The idea here is to make the variance of the sum $\sum_j X_{n,j}$ greater (than it would be with $u=0$) without significantly affecting the distribution of the sum, which will still be $\approx N(0,1)$ even if $u\ne0$.

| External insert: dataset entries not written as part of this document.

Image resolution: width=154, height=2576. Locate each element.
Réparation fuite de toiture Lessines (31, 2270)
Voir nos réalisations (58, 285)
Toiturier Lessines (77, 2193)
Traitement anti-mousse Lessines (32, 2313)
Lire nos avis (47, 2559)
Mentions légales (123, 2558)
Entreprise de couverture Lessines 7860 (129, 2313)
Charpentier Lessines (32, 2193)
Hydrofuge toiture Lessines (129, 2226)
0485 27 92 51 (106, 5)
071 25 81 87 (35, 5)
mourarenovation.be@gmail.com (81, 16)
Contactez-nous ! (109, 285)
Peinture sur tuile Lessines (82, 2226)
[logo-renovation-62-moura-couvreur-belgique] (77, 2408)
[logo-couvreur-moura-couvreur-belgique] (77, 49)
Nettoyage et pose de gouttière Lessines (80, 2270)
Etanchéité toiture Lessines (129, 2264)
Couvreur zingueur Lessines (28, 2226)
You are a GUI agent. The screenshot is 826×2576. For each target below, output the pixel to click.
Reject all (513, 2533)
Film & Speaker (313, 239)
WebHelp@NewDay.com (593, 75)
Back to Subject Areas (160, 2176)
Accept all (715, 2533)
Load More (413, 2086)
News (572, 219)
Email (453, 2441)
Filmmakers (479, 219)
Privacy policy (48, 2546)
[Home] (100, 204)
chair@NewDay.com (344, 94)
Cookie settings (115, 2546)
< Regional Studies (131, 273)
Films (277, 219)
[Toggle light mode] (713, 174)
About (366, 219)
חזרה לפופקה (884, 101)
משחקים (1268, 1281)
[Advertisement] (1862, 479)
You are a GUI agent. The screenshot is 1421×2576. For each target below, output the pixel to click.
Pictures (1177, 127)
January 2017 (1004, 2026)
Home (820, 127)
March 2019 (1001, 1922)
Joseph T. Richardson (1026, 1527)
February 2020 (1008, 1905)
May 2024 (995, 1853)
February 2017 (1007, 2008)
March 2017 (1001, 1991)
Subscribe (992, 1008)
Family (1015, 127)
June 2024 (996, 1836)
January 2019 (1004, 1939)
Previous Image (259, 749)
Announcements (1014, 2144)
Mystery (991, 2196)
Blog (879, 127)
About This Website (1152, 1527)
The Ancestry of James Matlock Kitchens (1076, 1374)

Then \begin{equation*} Cov(X_{n,j},X_{n,k})=(1-u^2/n)1_{j=k}/n+(u^2/n)/n \end{equation*} and hence \begin{equation*} Var\sum_jX_{n,j}=\sum_{j,k}Cov(X_{n,j},X_{n,k}) \\ =(1-u^2/n)+n(n-1)(u^2/n)/n\to1+u^2=:\sigma^2. \tag{1} \end{equation*} Next, for any real $\epsilon>0$ \begin{equation*} E|X_{n,j}|^{2+\epsilon}=(1-u^2/n)/n^{1+\epsilon/2}+(u^2/n)/n^{1+\epsilon/2} =1/n^{1+\epsilon/2} \end{equation*} and hence \begin{equation*} \sum_jE|X_{n,j}|^{2+\epsilon}=n/n^{1+\epsilon/2}\to0. \end{equation*} Similarly, $Ee^{itX_{n,j}}=e^{-t^2/(2n)}$ and hence \begin{equation*} \prod_1^n Ee^{itX_{n,j}}=e^{-t^2/2}. \end{equation*} Further, \begin{equation*} E\prod_1^n e^{itX_{n,j}}=(1-u^2/n)e^{-t^2/2}+O(u^2/n)\to e^{-t^2/2}, \end{equation*} so that the condition \begin{equation*} E\prod_1^n e^{itX_{n,j}}-\prod_1^n Ee^{itX_{n,j}}\to0 \end{equation*} holds as well. However, \begin{equation*} \sum_j X_{n,j}\sim(1-u^2/n)N(0,1)+(u^2/n) N(0,n)\to N(0,1)\ne N(0,\sigma^2), \end{equation*} in view of (1).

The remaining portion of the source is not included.